The evidence of this search is all around us. How different would Ireland look if people heard and understood that God offers mercy, love, grace and life? This is the message that God has entrusted his church with – the message of new life full of God and fulfilled in him. It is a message with the potential to breathe new life into spiritually dead places.
New people
In our changing Ireland, increasing in multi-culturalism and secularism, more people than ever are disconnected from the church and have never heard this gospel of salvation. More people than ever do not know the truth that God loved them so much that he sent his Son to die for them. When we reach out, we’re no longer reaching out to ‘first-generation unchurched’, we’re reaching out to people who have minimal knowledge of God, and often minimal interest in him.
We’re not primarily called to do this reaching out in an isolated situation, but as the church. Carnmoney Presbyterian Church has recently started a pop-up church along with other community activities in Ballyduff, a loyalist housing estate, as a means to connect with people with no previous church association. Members are going to where the people are at, rather than expecting the people to come to them.
New places
It goes without saying that new life and new people can happen in places where established churches have been for many years, but it also has to happen in new places, places where there is no other witness.
One of the advantages of a church plant is that it’s often not tied to a building – it can start where the people are and where it is needed.

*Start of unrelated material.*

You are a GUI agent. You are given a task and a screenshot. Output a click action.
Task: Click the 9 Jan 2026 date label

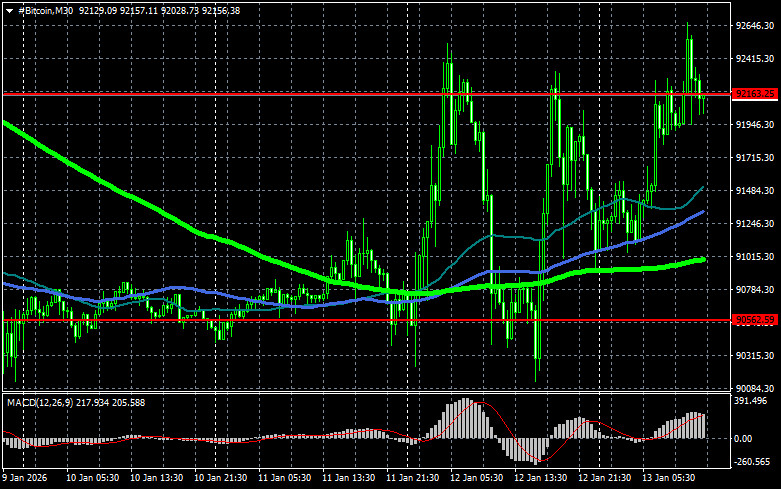click(26, 478)
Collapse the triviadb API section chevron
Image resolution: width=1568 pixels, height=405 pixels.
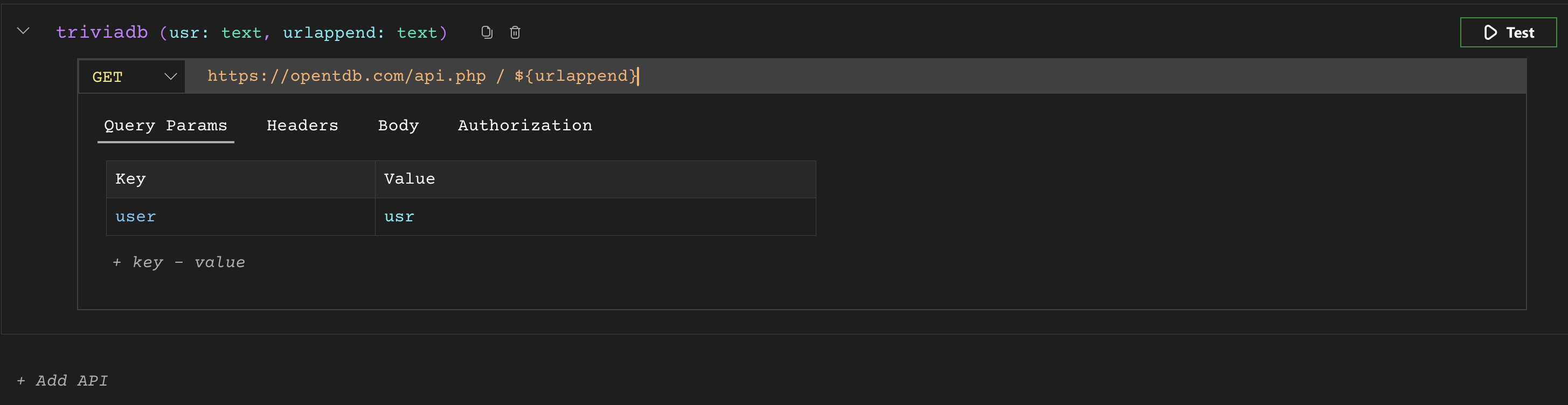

And often that isn’t in a stone building with a steeple. It could be a coffee shop, a school, a shopping centre, or a cinema.
What if ‘places’ doesn’t just mean geographical places, but spiritual, emotional, traditional, cultural places? In Lurgan, members of a large church recognised that they were not reaching their immediate neighbours. As a result, a team from the church has been regularly picking up litter in the area for the past year. This act of service has helped to build relationships with a number of local households and the church plans to run a course exploring faith in a neutral local school.
A time to plant
We need new expressions of church to introduce new people in new places to new life in Christ. Maybe you’ve long since realised that, but maybe you don’t know what to do with that realisation or what your part in it is. Attending the conference may be the perfect starting point to give you an opportunity to explore that.

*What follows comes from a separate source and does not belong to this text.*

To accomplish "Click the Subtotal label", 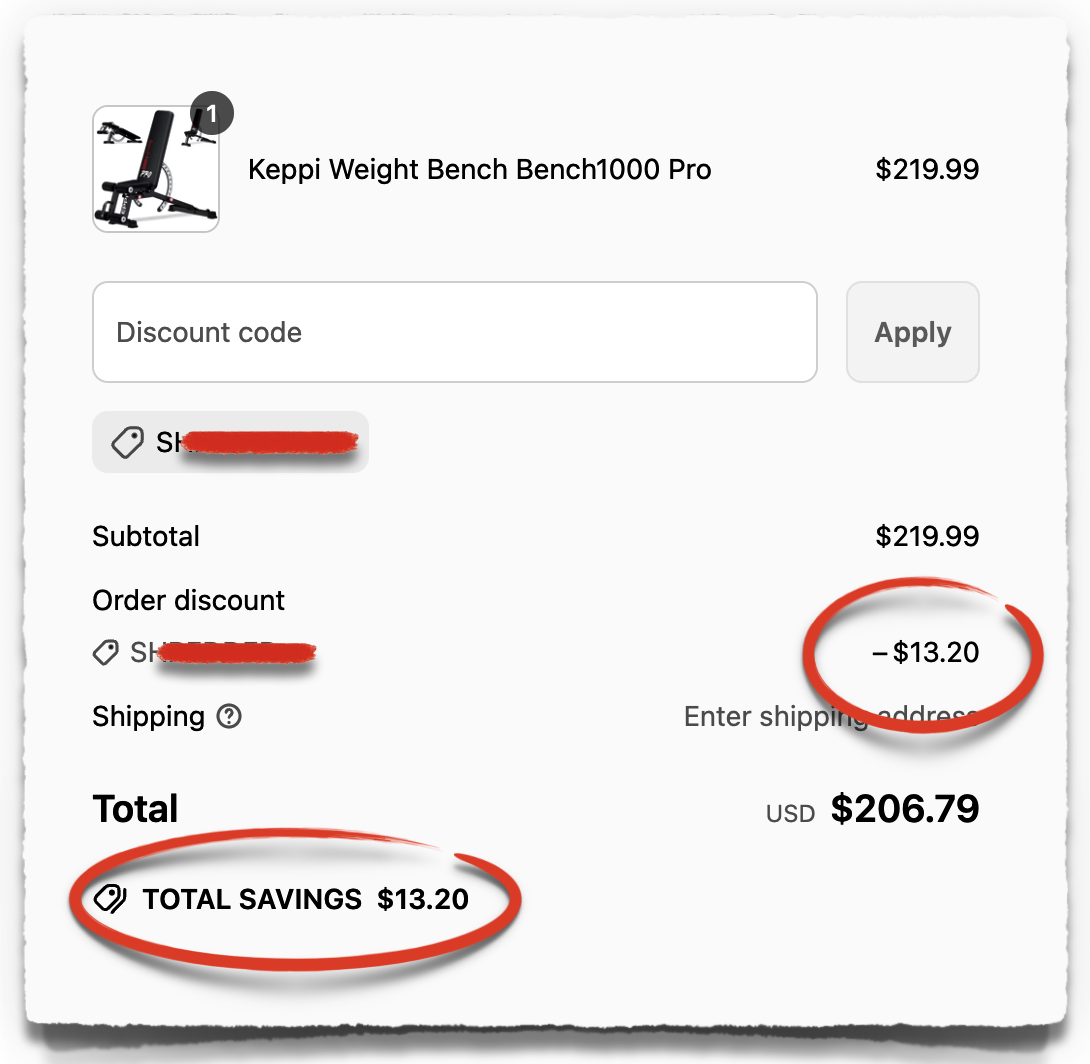I will coord(146,537).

As well as hearing from Scotty in the main sessions, there will be three breakout sessions, which will allow you to hear more stories of what God is doing around Ireland. These sessions will be opportunities to dig deeper into your own context, determining where you’re at, where you’re going and how you might get there.
This is a conference for anyone with an inkling of interest in church planting, no matter where you are on that journey. Whether you want to find out more about these stories of church planting in Ireland, whether you want to know how you can support and pray for those involved, whether you want to get stuck in or whether you want to explore if God could be calling you to church planting, you are welcome.